If you are a true wine geek, you can rate the grower’s (or their team’s) pruning abilities too. A well pruned vineyard should look fairly consistent from plant to plant (very old vines that have seen multiple pruning philosphies over the generations might be an exception). Vines with huge, ugly protrusions of cuts and stumps can be an indication of unsympathetic pruning.
Philosophies are changing when it comes to summer pruning and green harvesting. The latter was considered essential for quality wine production in the 1990s and on, but more and more growers seek to let their vines find a natural equilibrium where they neither over or under-produce. As Jean-Michel Comme explained to me a few years ago, green harvesting just for the sake of it is a fatuous practice. The remaining bunches then tend to become oversized, with the risk that the centre of the bunch becomes too compact and starts to rot.
Summer pruning focuses on trimming the canopy to ensure that grapes get optimal exposure to the sun. Or, in warmer regions, it can be a case of protecting the grapes from getting scorched. Some growers now prefer to use ‘tie-backs’, where a vine’s shoots are just gently bent out of the way and then tied to each other – or to the training wire, if there is one. The approach is less invasive than giving the vine a haircut with the pruning shears.

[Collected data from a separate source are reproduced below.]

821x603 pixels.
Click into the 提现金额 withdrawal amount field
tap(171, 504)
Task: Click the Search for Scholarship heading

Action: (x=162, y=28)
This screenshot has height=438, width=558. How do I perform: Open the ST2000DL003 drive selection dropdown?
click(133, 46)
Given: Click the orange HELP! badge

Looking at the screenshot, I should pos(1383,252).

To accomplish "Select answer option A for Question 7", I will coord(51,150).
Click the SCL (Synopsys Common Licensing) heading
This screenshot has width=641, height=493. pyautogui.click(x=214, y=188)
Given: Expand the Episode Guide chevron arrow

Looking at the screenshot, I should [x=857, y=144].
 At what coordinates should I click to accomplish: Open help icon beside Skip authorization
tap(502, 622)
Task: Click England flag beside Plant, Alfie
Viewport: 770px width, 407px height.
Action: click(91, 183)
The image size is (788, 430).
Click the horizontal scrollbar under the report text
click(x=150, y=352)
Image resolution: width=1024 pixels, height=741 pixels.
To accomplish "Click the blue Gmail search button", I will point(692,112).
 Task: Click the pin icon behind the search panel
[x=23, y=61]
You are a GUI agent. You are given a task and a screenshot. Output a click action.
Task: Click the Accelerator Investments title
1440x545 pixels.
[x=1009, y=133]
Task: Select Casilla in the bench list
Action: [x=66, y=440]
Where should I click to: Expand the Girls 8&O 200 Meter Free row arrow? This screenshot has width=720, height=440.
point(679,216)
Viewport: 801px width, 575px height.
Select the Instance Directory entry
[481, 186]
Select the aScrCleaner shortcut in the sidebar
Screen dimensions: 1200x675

Depending on the time of year, you can observe some or all of these practices to get an idea of where a grower sits on the intervention scale. Are they working very much “by the book”, in the traditional, interventionist manner, or striving for a more hands-off methodology where the vineyard and the vines themselves are gently coerced in the right direction rather than brutally shoe-horned into a formula dictated by the vineyard owner.
Priorities
It probably hasn’t gone unnoticed that I made a few value judgements here. Every grower and wine consumer has their own priorities and their own philosophy. Yours may or may not align with mine. In general, the more perfect a vineyard looks, the more uniform, primped and fussed over, the more sceptical I become.
I will never forget visiting the vineyards of Ewald Tscheppe, better known to the world as Werlitsch, in 2014. At first site, the vines looked abandoned. The field was a chaotic mess of tangled shoots, flowers and other wild plants. Yet these vineyards in Southern Styria produce some of the most sublime wines I’ve ever tasted.
It was an important lesson. Some of my favourite vineyards look more like wild gardens, with their own zen-like atmosphere. When nature is allowed to express itself without too much of a human straitjacket, it overflows with biodiversity, seeming randomness and unstoppable energy.
It is a beautiful sight. There is nothing boring about that.
I agree! Unstoppable energy it is. Thank you for this article.
Great article again, thank you Simon! I always start a visit in the vineyards if getting the opportunity, and as you say it gets the conversation going. I share your thoughts on “messy looking” vineyards as well, thankfully it seems like a variation in cover crops is getting more and more common. Or is it possibly that I now always tend only to visit wineries that encourage biodiversity in the vineyards to create wines with soul and complexity, not sure… Surprisingly often though, I still come across organic producers with monovarietal vineyards with single clones, rather than massal selelected from a number of different old vines. Any thoughts on this and resilience to a changing climate?